WHAT YOU SHOULD DO » Copy out the listing below word for word, from the line containing "Tap the kitchen" through the end of the listing. Leave the pictures out.

EXTRACTED MATERIAL »
※ ※ ※
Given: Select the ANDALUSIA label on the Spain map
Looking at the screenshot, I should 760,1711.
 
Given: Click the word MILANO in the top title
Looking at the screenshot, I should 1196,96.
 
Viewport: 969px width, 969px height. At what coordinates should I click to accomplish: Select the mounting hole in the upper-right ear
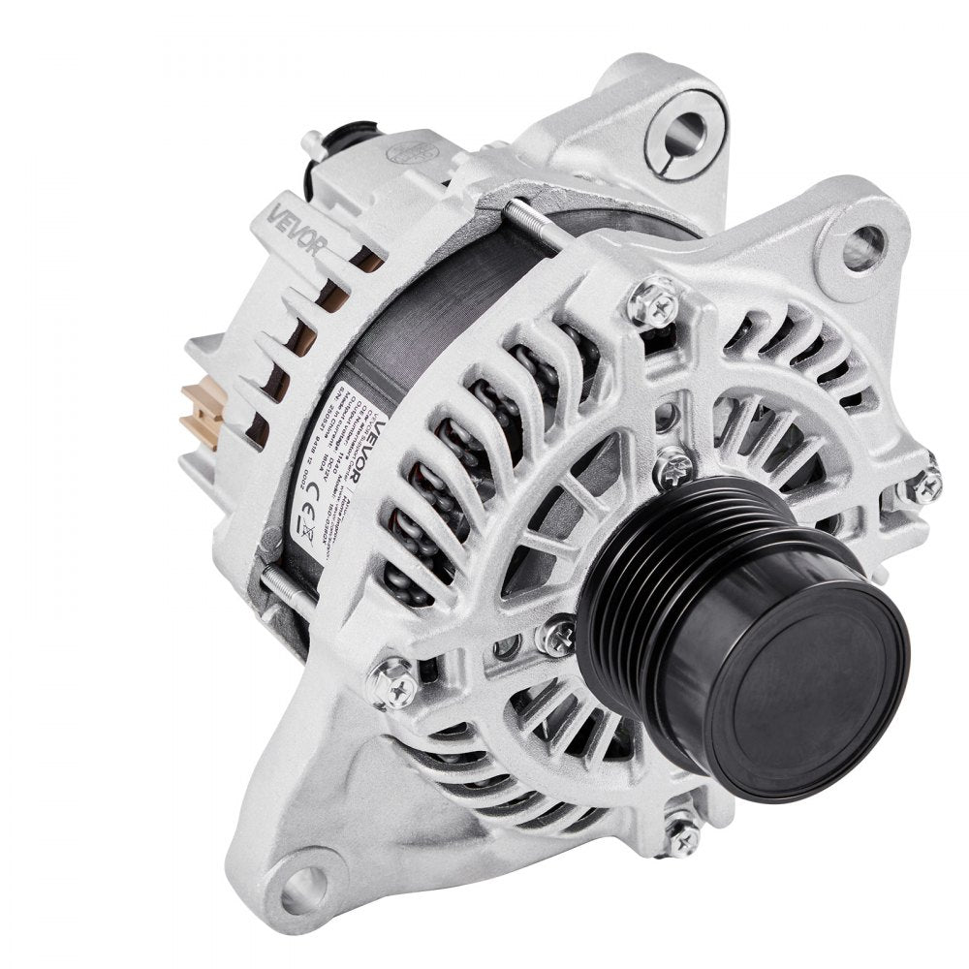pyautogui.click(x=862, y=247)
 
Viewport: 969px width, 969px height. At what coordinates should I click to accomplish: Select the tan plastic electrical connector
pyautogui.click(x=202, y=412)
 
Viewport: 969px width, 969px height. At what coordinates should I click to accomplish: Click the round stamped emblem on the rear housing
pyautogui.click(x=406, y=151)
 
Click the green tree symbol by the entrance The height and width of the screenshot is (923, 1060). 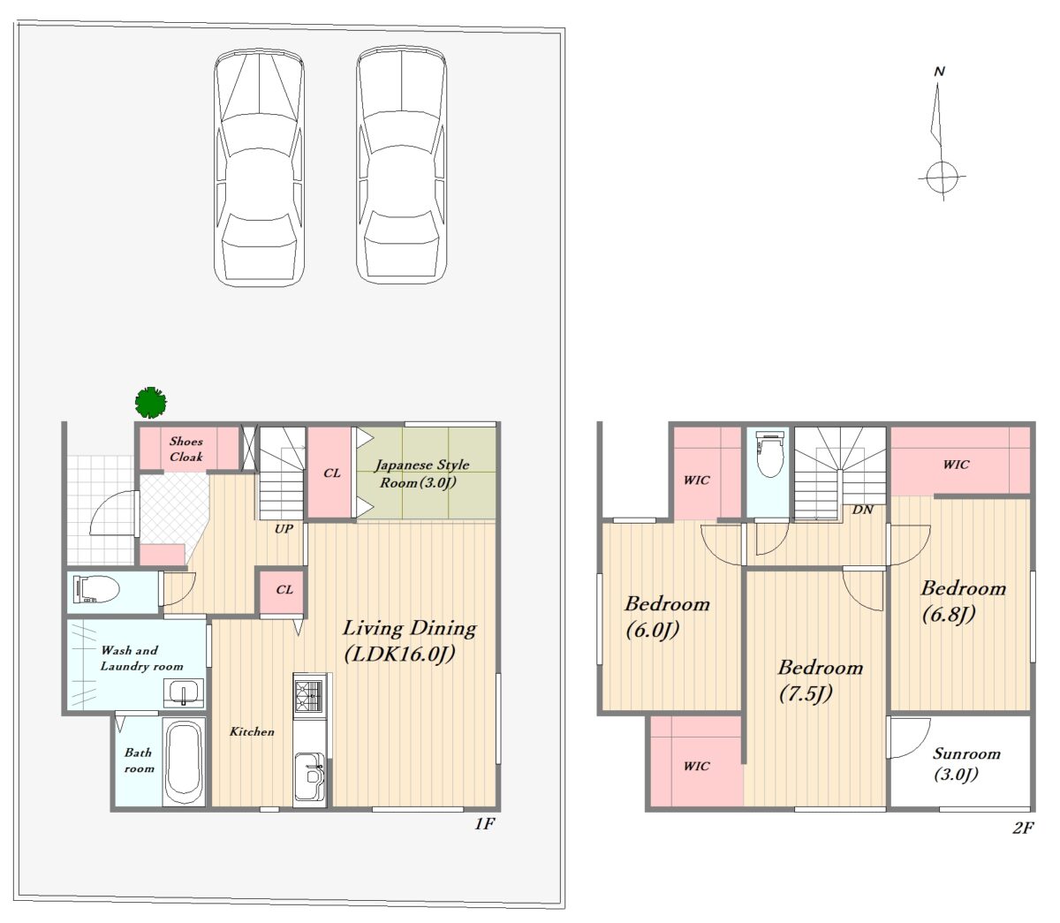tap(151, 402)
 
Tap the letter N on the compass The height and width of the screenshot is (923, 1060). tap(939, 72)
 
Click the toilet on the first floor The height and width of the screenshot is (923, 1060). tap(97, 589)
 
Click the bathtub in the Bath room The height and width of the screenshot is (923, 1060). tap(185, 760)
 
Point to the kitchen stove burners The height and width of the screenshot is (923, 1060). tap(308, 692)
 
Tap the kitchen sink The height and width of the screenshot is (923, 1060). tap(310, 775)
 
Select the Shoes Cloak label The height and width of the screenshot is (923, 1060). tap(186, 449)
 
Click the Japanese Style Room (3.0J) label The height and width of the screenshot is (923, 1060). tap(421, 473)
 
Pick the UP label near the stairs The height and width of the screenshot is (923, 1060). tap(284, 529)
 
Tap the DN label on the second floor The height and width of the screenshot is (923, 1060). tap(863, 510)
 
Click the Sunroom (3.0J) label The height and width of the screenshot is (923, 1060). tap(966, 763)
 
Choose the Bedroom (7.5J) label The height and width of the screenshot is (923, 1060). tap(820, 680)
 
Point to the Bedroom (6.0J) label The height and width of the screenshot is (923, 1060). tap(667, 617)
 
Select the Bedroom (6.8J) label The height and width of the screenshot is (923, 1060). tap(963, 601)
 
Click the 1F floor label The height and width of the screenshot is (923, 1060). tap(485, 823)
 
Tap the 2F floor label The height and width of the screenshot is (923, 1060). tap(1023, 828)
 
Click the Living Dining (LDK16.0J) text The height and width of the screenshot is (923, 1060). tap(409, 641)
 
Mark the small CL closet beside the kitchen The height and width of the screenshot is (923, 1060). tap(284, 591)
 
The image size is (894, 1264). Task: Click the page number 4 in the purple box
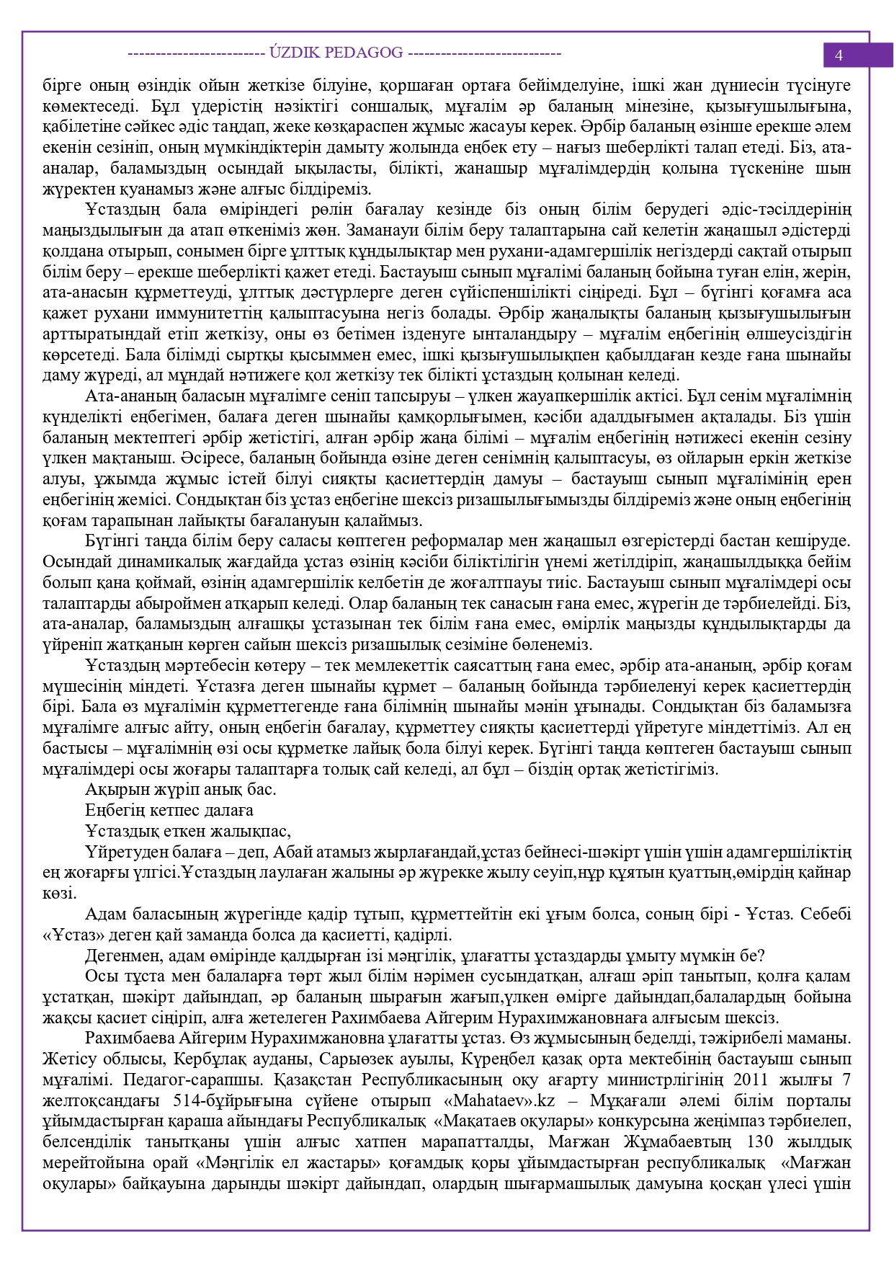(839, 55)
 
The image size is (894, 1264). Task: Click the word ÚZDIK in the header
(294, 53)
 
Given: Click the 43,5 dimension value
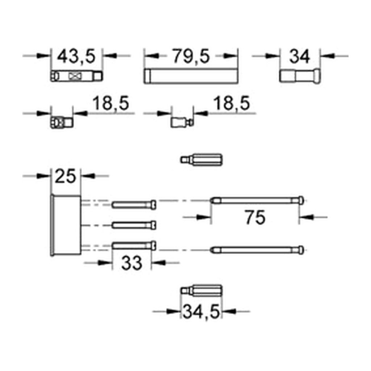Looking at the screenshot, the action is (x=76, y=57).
※ ※ ※
WRITTEN ANSWER »
Tap the kitchen sink The height and width of the screenshot is (923, 1060). tap(310, 775)
 
Select the Shoes Cloak label The height and width of the screenshot is (923, 1060). tap(186, 449)
 
Click the Japanese Style Room (3.0J) label The height and width of the screenshot is (923, 1060). tap(421, 473)
 
Pick the UP label near the stairs The height and width of the screenshot is (923, 1060). tap(284, 529)
 
Tap the DN label on the second floor The height and width of the screenshot is (923, 1060). tap(863, 510)
 
Click the Sunroom (3.0J) label The height and width of the screenshot is (923, 1060). tap(966, 763)
 
Choose the Bedroom (7.5J) label The height and width of the screenshot is (923, 1060). tap(820, 680)
 
Point to the Bedroom (6.0J) label The height and width of the screenshot is (923, 1060). tap(667, 617)
 
Select the Bedroom (6.8J) label The height and width of the screenshot is (923, 1060). tap(963, 601)
 
Click the 1F floor label The height and width of the screenshot is (923, 1060). tap(485, 823)
 
Tap the 2F floor label The height and width of the screenshot is (923, 1060). tap(1023, 828)
 
Click the Living Dining (LDK16.0J) text The height and width of the screenshot is (923, 1060). tap(409, 641)
 
Mark the small CL closet beside the kitchen The height and width of the screenshot is (923, 1060). tap(284, 591)
 
The image size is (894, 1264). Task: Click the page number 4 in the purple box
(839, 55)
 
The image size is (894, 1264). Task: Click the word ÚZDIK in the header
(294, 53)
 
Given: Click the 43,5 dimension value
Looking at the screenshot, the action is (x=76, y=57).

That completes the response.